→ Text passage
•••••

Statistics 540 overview

Instructor: Dean Foster.
email: foster@diskworld.wharton.upenn.edu
class homepage: http://diskworld.wharton.upenn.edu/teaching/540

Objectives.

Learn a programming language. Perl.
Learn web based computing (CGI, periodic and recursive web agents).
Process text to extract information.
Classical linear algebra and optimization techniques. (Thisted)
Computation for Bayesian methods.
Overview of other computing tools. Mathematica, S-Plus.

Structure.

The course will be split into 5 modules. Each module will focus on constructing a program to perform a specific task. The task itself will be broken down into components, and a set of components will be addressed in each class.

Modules.

1. Web based minesweeper. Perl and CGI

i. Hello wide world. Perl, HTML, HTTP and CGI basics. Client/Server paradigm. Take a protocol (HTTP), an interface (CGI), a mark up language (HTML) and mix in a little Perl and you can do anything!

•••••

→ Aim of the task
Write the next part of the Statistics 540 course overview, picking up after its last line.

Records for locating described items:

•••••

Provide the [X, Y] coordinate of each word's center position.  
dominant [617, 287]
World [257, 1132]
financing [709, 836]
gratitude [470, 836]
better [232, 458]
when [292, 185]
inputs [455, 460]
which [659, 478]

•••••

→ Task result
ii. Data structures in Perl. Scalars, lists and associative arrays.
iii. Subroutines, randomization.
iv. Saving "state"; "cookies".

2. Classification potpourri.

Set up a web based interface to offer a user the ability to select a classification method for data analysis. AKA, how to make your methodology available to the world.

We will learn the algorithms behind the classification techniques and construct a web based interface which allows a remote user to implement them.

i. Logistic regression.
ii. Neural networks.
iii. Boosting.

3. Web based agents for mining online patent databases.

We will design recursive web agents to mine technology patent databases. We will construct representations of patent "family trees". We will represent these trees efficiently and discuss models for tree features.

i. Regular expressions and pattern matching. What does

m@(\w+)://([^/:]+)(:\d*)?([^#]*)@

do for you?
ii. Agent construction. The LWP module. OOP in Perl.
iii. Tree representation and analysis.

4. Click by click - collecting, representing and analyzing web click data.

We will customize the apache web server's log files to allow a click by click analysis of a users progression and action through a web site.

i. Massive data set issues.
ii. Graphs and their representations.
iii. Algorithms.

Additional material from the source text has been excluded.